If it's in a horrible state, however, the regulation often leaves a lot of wiggle room where you do some work to achieve, say, PCI compliance and then spend a lot of time arguing why this and that don't apply in your specific case.

So admitted, the is probably some improvement in the latter case but it's hardly proportional.

So IMHO, it doesn't help those of good will & expertise and does too little for the negligent. It adds noise and in the end quality still depends on factors other than compliance and certification.

T3OU-736•10mo ago
Htm. So, how does this compare, and/or is different from https://endoflife.date?
Arnavion•10mo ago
The standard is for software to report its own EOL / EOS status. The website you linked is the opposite direction - it's aggregating that status for a certain set of software.
T3OU-736•10mo ago
Aha. Very good point. SW self-reporting requires buy-in, though, which seems like a pretty high barrier.
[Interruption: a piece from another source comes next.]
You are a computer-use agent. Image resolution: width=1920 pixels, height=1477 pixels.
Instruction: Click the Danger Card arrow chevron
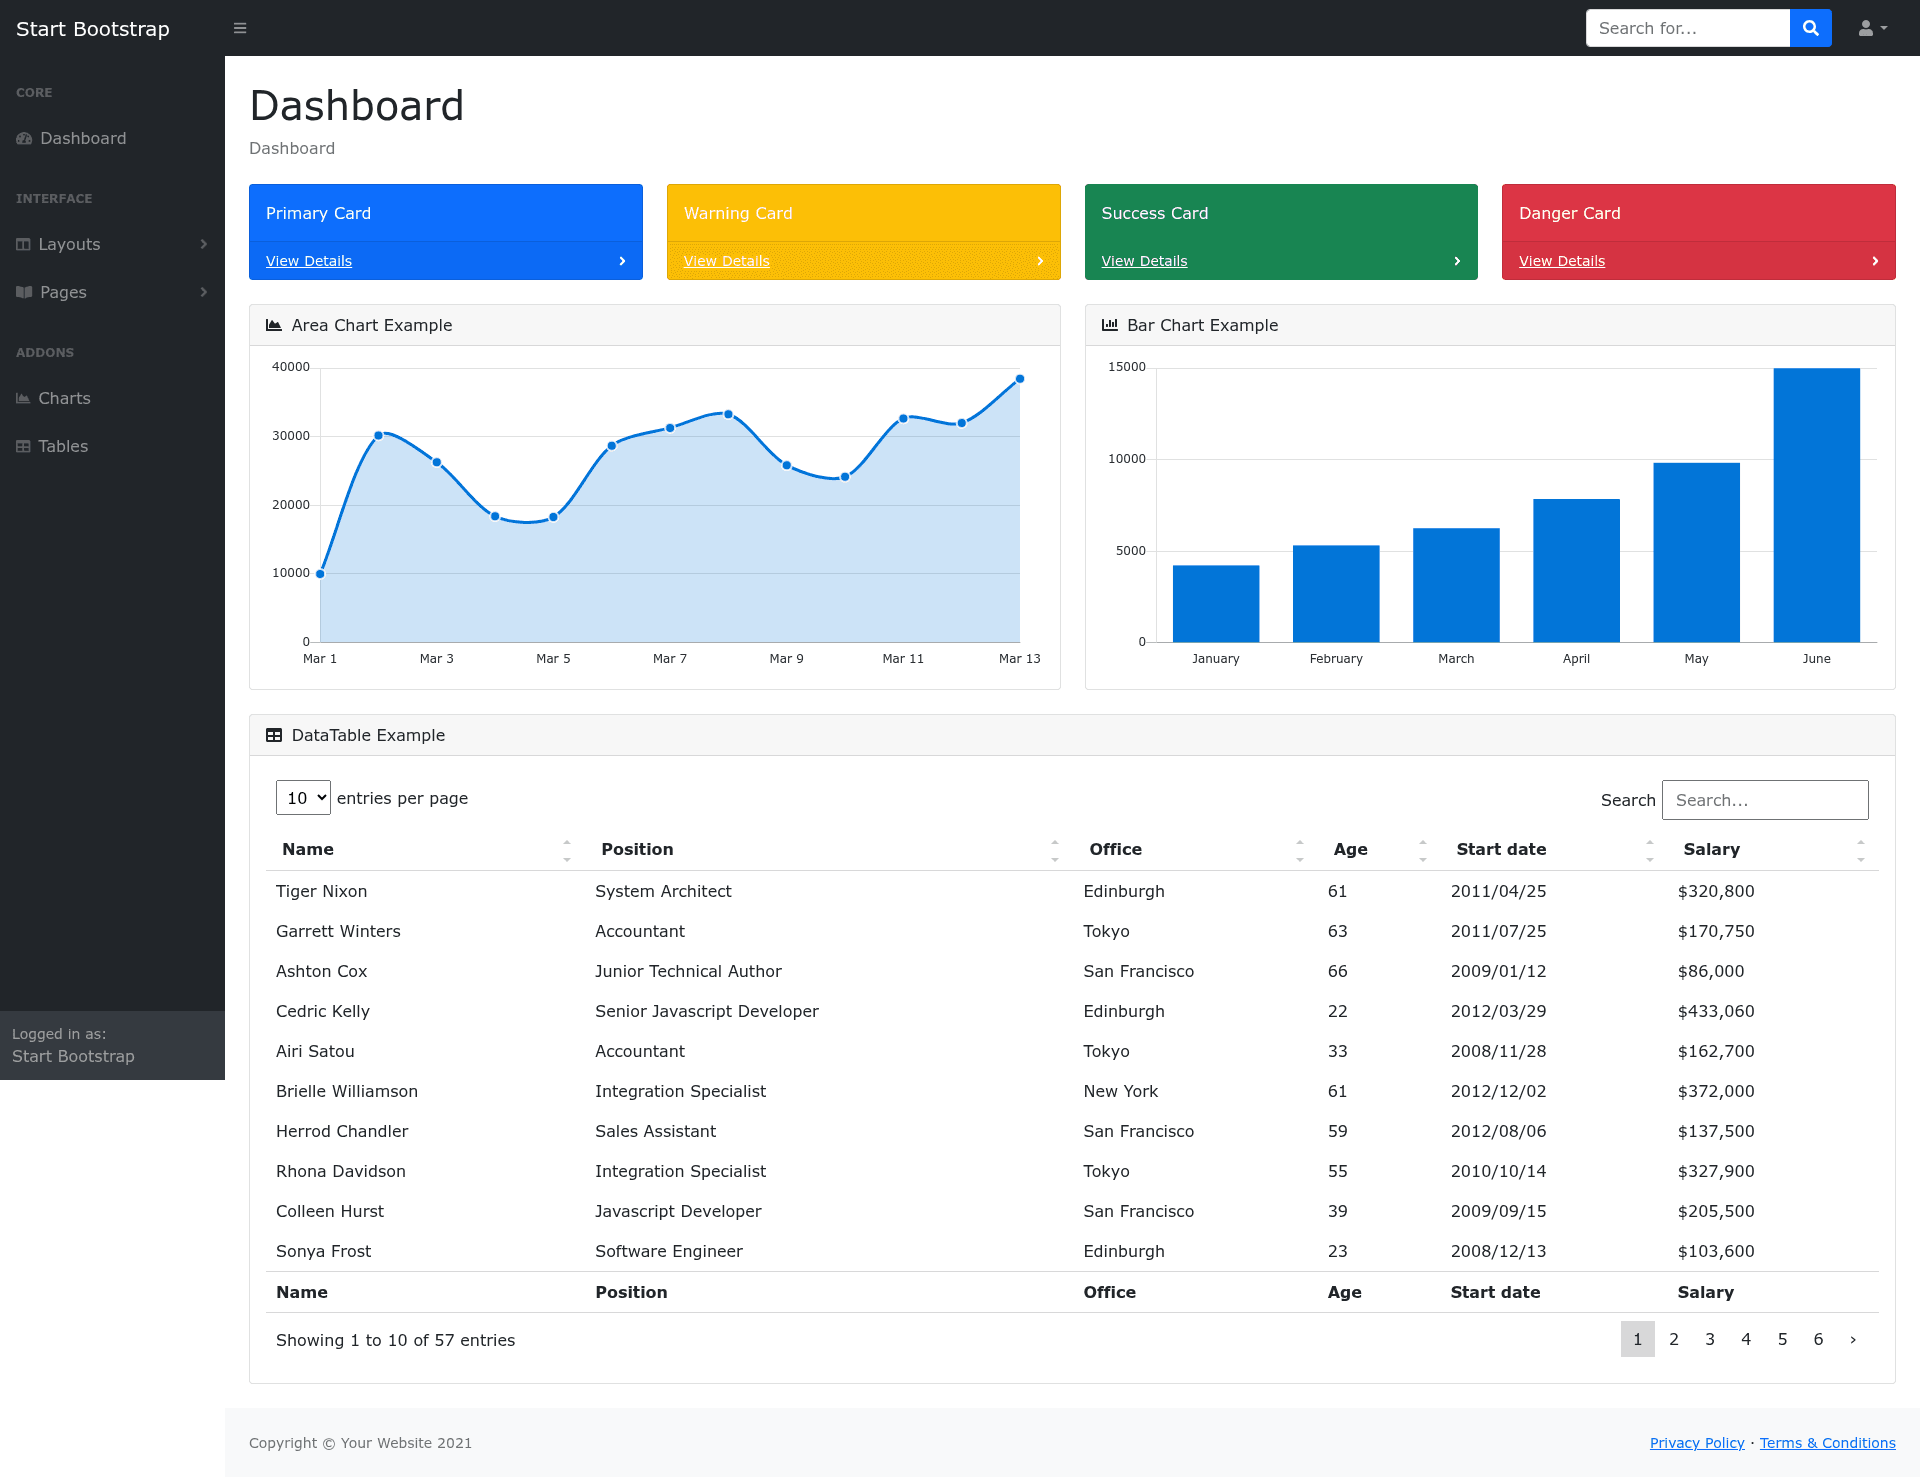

I am very much hoping the effort succeeds, but I am also mindful of the fact that the site to which I have linked is more successful by virtue of having better coverage.

captn3m0•10mo ago
We (endoflife.date) are also excited about OpenEoX.
mud_dauber•10mo ago
JEDEC has long maintained an EOL/EOS standard for semiconductors. This was a big part of a previous PM gig. Sounds boring, and it was. But having a process kept us out of serious hot water.
Hackbraten•10mo ago
That EoX logo though.

Every organization or committee that designs a logo should be legally required to have at least one teenager on the board to prevent accidental goatse or other inadvertent blunders.

genter•10mo ago
Goatse has been around long enough that the teenagers are now in their thirties.